At the new Marsh McLennan Cyber Analytics Center of Excellence, a core focus is to continually survey the cyber vendor landscape – both to be aware of the analytics players out there and their latest developments but also to source the best possible data to bring in-house to inform a comprehensive view of risk. Increasingly, the elevated risk posed by recent cyber-attacks highlights the need for businesses to have a holistic view of potential cyber vulnerabilities and exposures.

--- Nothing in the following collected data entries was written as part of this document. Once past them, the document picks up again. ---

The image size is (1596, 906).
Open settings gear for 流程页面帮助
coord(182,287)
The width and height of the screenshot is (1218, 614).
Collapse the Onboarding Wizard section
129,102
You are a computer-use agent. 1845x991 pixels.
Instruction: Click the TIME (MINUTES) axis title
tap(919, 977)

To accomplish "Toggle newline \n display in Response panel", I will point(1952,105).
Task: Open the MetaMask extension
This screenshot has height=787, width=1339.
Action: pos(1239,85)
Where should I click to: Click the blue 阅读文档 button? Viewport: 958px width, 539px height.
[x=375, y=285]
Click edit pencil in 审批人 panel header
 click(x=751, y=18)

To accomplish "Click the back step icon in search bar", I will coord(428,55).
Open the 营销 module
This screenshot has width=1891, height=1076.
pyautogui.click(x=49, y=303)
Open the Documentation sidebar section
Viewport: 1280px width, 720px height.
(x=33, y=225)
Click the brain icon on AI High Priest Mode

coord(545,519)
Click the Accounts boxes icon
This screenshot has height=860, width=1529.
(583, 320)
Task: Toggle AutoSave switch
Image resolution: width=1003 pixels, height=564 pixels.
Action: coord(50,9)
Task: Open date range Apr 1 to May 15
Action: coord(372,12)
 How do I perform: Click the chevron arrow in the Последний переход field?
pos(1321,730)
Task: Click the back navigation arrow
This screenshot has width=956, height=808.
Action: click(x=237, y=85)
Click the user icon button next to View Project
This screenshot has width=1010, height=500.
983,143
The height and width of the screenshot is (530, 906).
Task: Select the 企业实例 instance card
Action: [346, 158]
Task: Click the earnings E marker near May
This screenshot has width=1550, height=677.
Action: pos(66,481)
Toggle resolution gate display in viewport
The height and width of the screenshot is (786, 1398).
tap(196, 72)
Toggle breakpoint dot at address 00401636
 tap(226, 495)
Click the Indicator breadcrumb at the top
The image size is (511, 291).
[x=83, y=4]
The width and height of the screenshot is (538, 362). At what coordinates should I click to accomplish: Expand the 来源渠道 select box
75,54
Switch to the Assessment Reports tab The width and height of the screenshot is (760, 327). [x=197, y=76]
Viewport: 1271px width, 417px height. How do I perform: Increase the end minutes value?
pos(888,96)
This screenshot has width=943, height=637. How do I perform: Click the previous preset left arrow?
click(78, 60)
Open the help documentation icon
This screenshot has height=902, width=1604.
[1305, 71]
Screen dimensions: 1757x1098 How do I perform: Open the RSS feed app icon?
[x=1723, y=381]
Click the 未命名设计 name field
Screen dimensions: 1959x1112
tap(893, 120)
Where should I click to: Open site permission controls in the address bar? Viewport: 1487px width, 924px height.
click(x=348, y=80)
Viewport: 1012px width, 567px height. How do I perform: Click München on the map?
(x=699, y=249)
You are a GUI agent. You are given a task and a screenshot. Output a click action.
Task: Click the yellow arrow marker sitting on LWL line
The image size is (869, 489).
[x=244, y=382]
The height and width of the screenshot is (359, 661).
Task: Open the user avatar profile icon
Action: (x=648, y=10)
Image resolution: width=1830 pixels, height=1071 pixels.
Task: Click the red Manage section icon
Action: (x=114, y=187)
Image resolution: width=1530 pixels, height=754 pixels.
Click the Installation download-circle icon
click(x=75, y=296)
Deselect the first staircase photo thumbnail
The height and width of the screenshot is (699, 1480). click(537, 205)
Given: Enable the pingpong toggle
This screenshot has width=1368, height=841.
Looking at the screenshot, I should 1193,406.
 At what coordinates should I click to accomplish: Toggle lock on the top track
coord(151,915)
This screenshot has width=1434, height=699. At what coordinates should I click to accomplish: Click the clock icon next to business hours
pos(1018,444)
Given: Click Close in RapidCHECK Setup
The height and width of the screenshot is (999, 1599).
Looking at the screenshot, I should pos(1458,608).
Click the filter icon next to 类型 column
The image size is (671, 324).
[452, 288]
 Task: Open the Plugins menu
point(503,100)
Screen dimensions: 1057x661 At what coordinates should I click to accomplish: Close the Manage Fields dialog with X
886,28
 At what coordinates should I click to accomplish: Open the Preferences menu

Data for cyber analytics fall into several categories, including firmographics, historical incidents, technographics (inside-out and outside-in), scoring, and loss modeling. The rest of this article walks through the importance of each type of data to the cyber analytics community.
Firmographics
Metrics about an organization, including its industry, size, and location form the basis of any cyber analytics exercise. Firmographic data consists of this information plus many additional fields. Industry can be described textually or using one of several coding schemes, such as NAICS or SIC. Company size is typically measured by revenue/turnover and employee count. These data sources also give an indication of corporate linkages, including parent companies, subsidiaries, and branch locations. High-quality firmographic data sources will be updated frequently and will use sources such as 10K filings to derive the most accurate information for publicly traded companies. Furthermore, sophisticated modeling techniques can be used to estimate information for non-public entities.
Historical Incidents
To understand the general level of cyber risk for a particular industry, annual revenue and historical incident data become quite useful. Correlating historic data across attacks helps identify patterns, detect intrusions, and mitigate potential risks. Several vendors scrape 10K filings, news articles, and perform Freedom of Information Act requests to collect broad swaths of this data, especially from the United States. This information must be treated with care, as there are several known biases in these data sets. First, the data is much less complete for non-US entities than US entities. Second, due to cyber reporting requirements, the data is less complete for smaller companies than larger companies. Third, since many cyber breaches go unreported until well after the incident occurred, counterintuitively, recent data is less reliable than older data. High-quality sources of historical incident data will try to overcome these three biases. To enhance Marsh McLennan’s view of cyber risk, historical data is further supplemented with internal loss data, to debias analyses and give businesses a more accurate view of risk.
Technographics (inside-out and outside-in)
Technographic data gives us information about the cyber security stance and posture of an organization. There are two high-level methods of sourcing such data: inside-out and outside-in. In the ‘outside-in’ paradigm, various types of sensors are deployed on the internet to unobtrusively collect internet traffic. This data can be used to determine which organizations are connected in a virtual sense, both intentionally for business purposes and unintentionally, if a company is infected with a virus and transmitting data to a malicious server. Similar to how one can wait on a public sidewalk and observe who enters and who leaves an office building, collecting this data does not require the knowledge or permission of the organizations being analyzed. From the raw data, a map of a company’s virtual supply chain can be drawn, augmented with metrics for how much traffic is flowing to malicious destinations. Additionally, the status of various traditional cyber defenses – such as email, firewall, and spoofing security – can be determined. This data is complemented by ‘inside-out’ data, which requires the cooperation of a business to collect. This can be facilitated via a questionnaire completed by the company or an application or device installed on the company’s network. This ‘inside-out’ analysis can generate a deep understanding of a company’s network, security systems, configurations, and policies, further informing the holistic view of cyber risk.
Scoring
Many vendors take firmographic data, historical incident data, and ‘outside-in’ technographic data and develop indices, scores, and ratings. These ratings can illuminate a company’s relative cyber security exposure and provide insight into risks based on an organization’s cyber symptoms. If built and calibrated properly, these ratings can also provide a view into the likelihood of potential future cyber losses. There are many such indices in the industry today, so it is important to understand and vet a particular methodology before utilizing it.
Loss Modeling
Several vendors combine many or all of the previously discussed data sources to develop modeled loss estimates at a company level or for a portfolio of companies. Most of these models employ Monte Carlo simulation to model next year’s potential cyber events tens of thousands of times, forming a full distribution of potential loss scenarios. This distribution is then used to derive metrics such as the average annual loss (AAL) or the exceedance probability (EP) curve. The AAL is a representation of the expected loss for the risk, while the EP curve illustrates various ‘tail’ scenarios that must be accounted for in a robust risk management strategy. The more sophisticated models allow the various data sources and model parameters to be refined to better represent a particular risk or portfolio of risks. For example, some models allow the analyst to study the impact of various cyber controls on loss outcomes. Marsh McLennan uses both third-party loss models in addition to proprietary models to help businesses understand their full cyber risk profile.
To have a comprehensive analytic suite for cyber risk management, one must source data from each of these categories.